Théâtre du sang
Un Roi sans divertissement, c’est une œuvre originale, assurément. Écrit et dialogué par Jean Giono, il n’est, en fait, ni une illustration, ni une adaptation de sa première Chronique, ce genre qui – en étant un peu sommaire – est le début de la seconde manière de l’écrivain, celle du regard narquois, cruel, grinçant sur les hommes, après l’exaltation lyrique, presque naïve, des romans d’avant-guerre.
Le film est presque une réécriture du livre, un regard différent posé sur un récit énigmatique, plein d’ellipses et de non-dits, qui parait commencer en histoire policière pour évoluer vers une exploration des territoires dissimulés noirâtres de l’âme humaine.

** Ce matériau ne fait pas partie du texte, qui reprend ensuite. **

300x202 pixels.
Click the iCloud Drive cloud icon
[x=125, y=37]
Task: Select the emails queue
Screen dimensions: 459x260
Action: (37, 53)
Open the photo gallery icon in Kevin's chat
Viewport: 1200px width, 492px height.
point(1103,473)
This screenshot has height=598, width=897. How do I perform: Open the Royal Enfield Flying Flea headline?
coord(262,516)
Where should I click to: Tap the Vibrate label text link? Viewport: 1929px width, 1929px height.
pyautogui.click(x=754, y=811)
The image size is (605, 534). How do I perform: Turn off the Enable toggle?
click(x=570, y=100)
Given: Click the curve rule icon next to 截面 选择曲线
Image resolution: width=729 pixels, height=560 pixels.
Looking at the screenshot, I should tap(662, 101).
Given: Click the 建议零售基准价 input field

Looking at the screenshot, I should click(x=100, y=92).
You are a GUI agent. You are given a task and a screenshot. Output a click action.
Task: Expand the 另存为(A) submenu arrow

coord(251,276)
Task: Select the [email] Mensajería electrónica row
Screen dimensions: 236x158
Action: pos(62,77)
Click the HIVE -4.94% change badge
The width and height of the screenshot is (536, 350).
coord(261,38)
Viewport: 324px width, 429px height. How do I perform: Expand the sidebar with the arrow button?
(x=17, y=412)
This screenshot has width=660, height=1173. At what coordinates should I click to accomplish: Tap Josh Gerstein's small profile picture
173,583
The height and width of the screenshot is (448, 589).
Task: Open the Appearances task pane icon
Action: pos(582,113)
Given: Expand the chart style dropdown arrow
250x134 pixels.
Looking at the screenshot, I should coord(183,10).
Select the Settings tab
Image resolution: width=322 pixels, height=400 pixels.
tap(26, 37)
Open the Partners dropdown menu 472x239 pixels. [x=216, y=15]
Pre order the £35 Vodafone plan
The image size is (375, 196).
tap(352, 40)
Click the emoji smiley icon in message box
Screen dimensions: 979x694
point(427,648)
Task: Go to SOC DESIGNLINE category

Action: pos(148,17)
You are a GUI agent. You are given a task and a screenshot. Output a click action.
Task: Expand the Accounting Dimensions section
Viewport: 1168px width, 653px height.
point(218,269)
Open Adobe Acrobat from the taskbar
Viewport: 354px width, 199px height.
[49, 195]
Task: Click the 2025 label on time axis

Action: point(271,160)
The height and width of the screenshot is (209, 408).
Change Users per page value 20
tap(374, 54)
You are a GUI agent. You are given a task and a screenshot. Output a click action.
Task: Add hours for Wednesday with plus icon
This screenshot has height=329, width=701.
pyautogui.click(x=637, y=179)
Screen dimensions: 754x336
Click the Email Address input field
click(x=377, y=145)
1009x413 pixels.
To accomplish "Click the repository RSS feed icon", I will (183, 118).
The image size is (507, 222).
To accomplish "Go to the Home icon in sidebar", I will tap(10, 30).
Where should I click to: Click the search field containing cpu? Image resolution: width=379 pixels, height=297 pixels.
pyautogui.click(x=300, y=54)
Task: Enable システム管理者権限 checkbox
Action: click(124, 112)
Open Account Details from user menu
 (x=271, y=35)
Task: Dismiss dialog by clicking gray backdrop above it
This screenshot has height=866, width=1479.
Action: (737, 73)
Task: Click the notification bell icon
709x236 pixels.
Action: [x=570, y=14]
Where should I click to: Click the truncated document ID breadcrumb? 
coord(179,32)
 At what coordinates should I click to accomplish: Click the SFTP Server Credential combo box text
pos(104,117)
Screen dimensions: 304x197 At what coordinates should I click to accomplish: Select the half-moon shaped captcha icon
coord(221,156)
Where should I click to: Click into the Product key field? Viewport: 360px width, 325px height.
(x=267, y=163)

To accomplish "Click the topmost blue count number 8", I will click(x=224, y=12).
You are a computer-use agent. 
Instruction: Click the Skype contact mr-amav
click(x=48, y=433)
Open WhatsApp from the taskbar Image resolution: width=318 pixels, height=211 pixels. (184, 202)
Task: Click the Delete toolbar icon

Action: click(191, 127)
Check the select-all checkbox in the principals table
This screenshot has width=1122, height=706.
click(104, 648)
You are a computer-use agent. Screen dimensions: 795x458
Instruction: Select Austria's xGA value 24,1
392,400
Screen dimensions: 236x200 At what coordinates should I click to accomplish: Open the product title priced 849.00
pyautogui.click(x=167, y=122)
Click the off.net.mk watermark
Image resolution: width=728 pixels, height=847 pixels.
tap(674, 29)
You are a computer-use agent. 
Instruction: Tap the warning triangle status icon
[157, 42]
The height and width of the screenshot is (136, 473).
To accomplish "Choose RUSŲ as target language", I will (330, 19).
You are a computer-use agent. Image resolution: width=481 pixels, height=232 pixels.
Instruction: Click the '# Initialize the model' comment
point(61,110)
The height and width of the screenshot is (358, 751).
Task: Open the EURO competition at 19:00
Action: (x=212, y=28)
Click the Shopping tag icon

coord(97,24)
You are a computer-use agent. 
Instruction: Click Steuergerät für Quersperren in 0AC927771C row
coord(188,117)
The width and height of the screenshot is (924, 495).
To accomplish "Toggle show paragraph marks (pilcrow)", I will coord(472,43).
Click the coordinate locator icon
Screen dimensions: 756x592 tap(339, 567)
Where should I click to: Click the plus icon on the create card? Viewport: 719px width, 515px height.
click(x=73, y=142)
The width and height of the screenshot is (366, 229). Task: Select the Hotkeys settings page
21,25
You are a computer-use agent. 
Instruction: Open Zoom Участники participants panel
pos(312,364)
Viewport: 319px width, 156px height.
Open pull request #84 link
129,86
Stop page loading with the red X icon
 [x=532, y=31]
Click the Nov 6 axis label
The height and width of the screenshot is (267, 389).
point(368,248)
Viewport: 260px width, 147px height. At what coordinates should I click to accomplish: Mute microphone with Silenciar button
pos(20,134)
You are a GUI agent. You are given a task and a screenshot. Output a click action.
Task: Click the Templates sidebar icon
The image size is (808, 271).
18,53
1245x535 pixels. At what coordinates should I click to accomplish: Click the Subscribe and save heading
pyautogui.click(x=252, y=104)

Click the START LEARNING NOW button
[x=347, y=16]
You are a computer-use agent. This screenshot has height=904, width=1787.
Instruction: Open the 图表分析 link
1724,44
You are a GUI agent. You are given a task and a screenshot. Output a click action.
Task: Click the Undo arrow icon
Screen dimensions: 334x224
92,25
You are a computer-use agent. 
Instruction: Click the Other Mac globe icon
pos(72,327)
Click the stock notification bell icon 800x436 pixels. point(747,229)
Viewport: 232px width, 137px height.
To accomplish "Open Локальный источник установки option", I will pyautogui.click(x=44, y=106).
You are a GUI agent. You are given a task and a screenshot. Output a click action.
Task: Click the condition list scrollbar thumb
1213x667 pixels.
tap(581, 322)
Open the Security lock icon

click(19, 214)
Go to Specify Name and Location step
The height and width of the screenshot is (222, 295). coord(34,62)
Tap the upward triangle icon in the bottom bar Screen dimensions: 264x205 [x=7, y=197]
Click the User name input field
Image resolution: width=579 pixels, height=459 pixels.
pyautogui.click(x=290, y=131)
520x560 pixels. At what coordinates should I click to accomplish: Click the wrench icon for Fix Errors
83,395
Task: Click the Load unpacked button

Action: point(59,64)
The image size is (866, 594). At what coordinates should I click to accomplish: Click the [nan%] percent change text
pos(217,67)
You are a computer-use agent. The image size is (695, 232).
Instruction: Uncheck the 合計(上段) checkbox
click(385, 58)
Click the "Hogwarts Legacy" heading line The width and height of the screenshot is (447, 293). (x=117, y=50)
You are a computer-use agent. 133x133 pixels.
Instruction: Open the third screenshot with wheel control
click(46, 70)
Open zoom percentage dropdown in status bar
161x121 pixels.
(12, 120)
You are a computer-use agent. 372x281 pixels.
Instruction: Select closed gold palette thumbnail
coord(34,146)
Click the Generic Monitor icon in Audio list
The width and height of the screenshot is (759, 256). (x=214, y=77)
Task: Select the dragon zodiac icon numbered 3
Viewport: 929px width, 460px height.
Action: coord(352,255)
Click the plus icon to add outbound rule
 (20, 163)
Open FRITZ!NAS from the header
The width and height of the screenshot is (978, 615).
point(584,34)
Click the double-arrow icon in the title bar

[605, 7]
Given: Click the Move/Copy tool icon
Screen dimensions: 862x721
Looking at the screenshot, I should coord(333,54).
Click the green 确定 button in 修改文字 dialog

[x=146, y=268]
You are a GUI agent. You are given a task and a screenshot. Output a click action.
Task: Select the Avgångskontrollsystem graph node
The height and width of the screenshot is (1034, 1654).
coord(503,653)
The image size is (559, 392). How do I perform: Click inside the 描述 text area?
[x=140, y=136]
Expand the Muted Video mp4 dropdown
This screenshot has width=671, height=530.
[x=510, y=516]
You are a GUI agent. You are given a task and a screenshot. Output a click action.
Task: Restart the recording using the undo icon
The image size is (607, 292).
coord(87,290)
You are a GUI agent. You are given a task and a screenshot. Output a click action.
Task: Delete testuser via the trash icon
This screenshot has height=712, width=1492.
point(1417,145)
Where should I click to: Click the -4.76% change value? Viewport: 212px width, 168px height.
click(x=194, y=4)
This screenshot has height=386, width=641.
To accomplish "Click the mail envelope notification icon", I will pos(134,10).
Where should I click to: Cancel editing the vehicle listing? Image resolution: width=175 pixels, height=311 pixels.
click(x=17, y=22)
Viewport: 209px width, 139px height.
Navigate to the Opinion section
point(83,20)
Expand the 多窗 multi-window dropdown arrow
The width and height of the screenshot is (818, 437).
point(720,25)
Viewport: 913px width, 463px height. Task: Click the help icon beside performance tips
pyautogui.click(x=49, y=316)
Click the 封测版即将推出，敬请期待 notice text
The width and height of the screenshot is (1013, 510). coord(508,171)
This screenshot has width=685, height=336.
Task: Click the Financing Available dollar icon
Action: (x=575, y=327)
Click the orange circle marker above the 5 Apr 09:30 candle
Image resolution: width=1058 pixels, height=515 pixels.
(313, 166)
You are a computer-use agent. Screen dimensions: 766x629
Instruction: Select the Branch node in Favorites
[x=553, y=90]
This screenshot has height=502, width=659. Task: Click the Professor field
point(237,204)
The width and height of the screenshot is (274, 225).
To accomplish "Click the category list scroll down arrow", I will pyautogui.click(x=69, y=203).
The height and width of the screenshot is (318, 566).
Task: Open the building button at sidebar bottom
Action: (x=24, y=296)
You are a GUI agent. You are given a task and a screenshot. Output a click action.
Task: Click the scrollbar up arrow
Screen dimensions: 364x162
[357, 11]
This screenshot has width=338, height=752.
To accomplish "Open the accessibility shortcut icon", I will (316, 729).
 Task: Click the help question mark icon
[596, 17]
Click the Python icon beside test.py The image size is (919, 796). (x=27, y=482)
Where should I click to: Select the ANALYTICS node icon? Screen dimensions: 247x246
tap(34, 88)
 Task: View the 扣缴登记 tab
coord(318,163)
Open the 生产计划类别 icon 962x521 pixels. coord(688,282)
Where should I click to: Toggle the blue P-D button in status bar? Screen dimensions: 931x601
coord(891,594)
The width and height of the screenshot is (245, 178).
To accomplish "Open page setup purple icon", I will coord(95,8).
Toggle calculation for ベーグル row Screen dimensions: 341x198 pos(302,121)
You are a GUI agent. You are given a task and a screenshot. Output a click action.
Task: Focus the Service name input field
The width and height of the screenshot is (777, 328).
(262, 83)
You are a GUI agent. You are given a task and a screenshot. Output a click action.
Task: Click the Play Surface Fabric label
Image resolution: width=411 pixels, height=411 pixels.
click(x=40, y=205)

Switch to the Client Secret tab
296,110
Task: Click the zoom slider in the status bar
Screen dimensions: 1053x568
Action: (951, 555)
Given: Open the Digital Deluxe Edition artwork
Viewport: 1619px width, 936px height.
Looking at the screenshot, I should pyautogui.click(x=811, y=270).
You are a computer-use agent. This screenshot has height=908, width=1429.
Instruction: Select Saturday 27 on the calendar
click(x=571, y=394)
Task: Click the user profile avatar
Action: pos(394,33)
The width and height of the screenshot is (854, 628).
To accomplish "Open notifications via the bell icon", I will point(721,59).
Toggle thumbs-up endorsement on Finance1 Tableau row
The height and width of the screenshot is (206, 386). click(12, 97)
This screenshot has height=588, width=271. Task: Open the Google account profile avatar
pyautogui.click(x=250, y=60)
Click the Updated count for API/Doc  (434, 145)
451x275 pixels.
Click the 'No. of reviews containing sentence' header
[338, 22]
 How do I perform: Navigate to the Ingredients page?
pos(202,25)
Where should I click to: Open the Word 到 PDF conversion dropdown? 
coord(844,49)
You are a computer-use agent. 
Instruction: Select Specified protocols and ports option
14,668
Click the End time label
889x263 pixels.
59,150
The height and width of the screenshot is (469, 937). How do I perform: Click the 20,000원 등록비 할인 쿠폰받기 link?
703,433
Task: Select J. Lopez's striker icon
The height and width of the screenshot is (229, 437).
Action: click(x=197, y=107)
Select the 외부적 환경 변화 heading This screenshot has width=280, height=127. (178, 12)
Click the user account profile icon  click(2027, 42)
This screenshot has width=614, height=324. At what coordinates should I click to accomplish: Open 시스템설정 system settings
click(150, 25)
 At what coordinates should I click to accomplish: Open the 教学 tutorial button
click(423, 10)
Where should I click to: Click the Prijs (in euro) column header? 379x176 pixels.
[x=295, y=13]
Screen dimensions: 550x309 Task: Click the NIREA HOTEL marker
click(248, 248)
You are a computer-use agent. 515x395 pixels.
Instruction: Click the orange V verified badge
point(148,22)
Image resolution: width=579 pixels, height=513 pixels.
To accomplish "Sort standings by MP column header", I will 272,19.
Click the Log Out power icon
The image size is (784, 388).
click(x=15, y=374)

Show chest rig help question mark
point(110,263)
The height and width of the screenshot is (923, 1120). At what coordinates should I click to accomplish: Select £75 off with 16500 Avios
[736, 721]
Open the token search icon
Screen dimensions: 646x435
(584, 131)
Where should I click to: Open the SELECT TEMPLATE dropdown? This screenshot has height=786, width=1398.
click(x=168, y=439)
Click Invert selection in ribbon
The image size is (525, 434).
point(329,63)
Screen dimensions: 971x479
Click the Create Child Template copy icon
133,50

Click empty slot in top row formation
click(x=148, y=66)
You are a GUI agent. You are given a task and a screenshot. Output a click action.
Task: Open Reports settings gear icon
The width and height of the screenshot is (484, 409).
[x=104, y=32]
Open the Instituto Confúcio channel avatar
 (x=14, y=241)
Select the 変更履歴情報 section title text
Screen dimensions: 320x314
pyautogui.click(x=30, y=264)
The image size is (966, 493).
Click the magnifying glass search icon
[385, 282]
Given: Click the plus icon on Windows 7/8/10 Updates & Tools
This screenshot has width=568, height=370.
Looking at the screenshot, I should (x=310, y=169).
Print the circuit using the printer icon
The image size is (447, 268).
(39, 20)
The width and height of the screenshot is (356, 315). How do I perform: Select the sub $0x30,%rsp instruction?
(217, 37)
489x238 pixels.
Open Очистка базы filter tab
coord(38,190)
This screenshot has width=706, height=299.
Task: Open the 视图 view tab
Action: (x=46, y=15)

La contamination de l’ennui, la fragilité des équilibres, la conviction qu’il faut peu à l’Homme pour basculer du côté criminel de sa nature, voilà la racine de la pensée de Giono ; On a rarement considéré l’ennui comme la charge la plus lourde de la condition humaine ; c’est pourtant pour le fuir qu’on se jette dans les passions écrit-il dans Le désastre de Pavie ; et encore dans De Homère à Machiavel : L’Univers n’est que de l’ennui en expansion. S’en distraire, voilà la grande affaire.
Fin du règne de Louis-Philippe, vers 1843/44. Plateau du Trièves, zone de transition entre le Dauphiné et la Provence. « Nous avons trois mois de blancheur pure » lorsque l’hiver envahit l’espace. Peu de choses à faire, mais surtout rien du tout à voir : tout est étouffé par la neige insupportable et totale.
Dès lors, il faut réaliser, avant tout, un film en couleurs sans couleur ou, plus exactement où la couleur, quand elle interviendra ne sera pas adjacente et moins encore décorative ; c’est là qu’il faut, d’ailleurs, saluer le travail stupéfiant du directeur de la photographie, Jean Badal (qui vient de mourir) qui a su traduire exactement les intentions de Jean Giono et de François Leterrier. Dans cette aventure d’hiver et de sang, l’écran s’ouvre sur un long plan d’une blancheur infinie où n’apparaît que très tard, infime et se rapprochant lentement, un point noir qui est un cavalier qui chemine lourdement vers une massive demeure grise. Viennent quelques touches rouges dans cet océan blanc et gris, gris terreux, gris noir, gris vert, gris brun, gris bleu. Dans la déréliction universelle, pour qui ne se contente pas de la seule animalité de la vie, qu’est-ce qui reste, sinon le sang et le meurtre ?
- Comment appelles-tu l’amour, Clara ?
- Pas l’amour, Monsieur le Procureur, la bête à deux dos : le théâtre du pauvre.
- Prenez-en un qui ne s’en contente pas et vous aurez le théâtre du riche ou, plus exactement, comme il s’agit d’âme, le théâtre du roi : le sang.
C’est prendre un bien grand risque. Et c’est immédiatement après qu’il a exécuté, sans jugement, l’assassin (M. V, V comme Voisin, précisait toujours Giono, qui s’est laissé prendre sans difficulté parce que tout dans le crime lui est divertissement, même le châtiment), que Langlois sent monter en lui l’envie de tuer, qu’il trompe – mal – en coupant le cou d’une oie et en regardant, fasciné, son sang vermeil éclabousser la neige et qu’il règle en se suicidant. C’est sans doute là que le film bute un peu. Le roman laisse plusieurs années à Langlois pour être pénétré par l’ennui et aller s’asseoir au fond de son jardin fumer une cartouche de dynamite. Le film précipite les événements et les rend un peu moins convaincants. Mais Un Roi sans divertissement demeure admirable, austère, glacial, sombre. Aux acteurs déjà cités, il faut ajouter Albert Rémy, le maire du village et René Blancard, son curé.
Le DVD est une merveille de qualité technique et présente les suppléments les plus passionnants que j’aie jamais regardés, sur la genèse du film, son passage de l’écrit à l’image, son tournage, etc.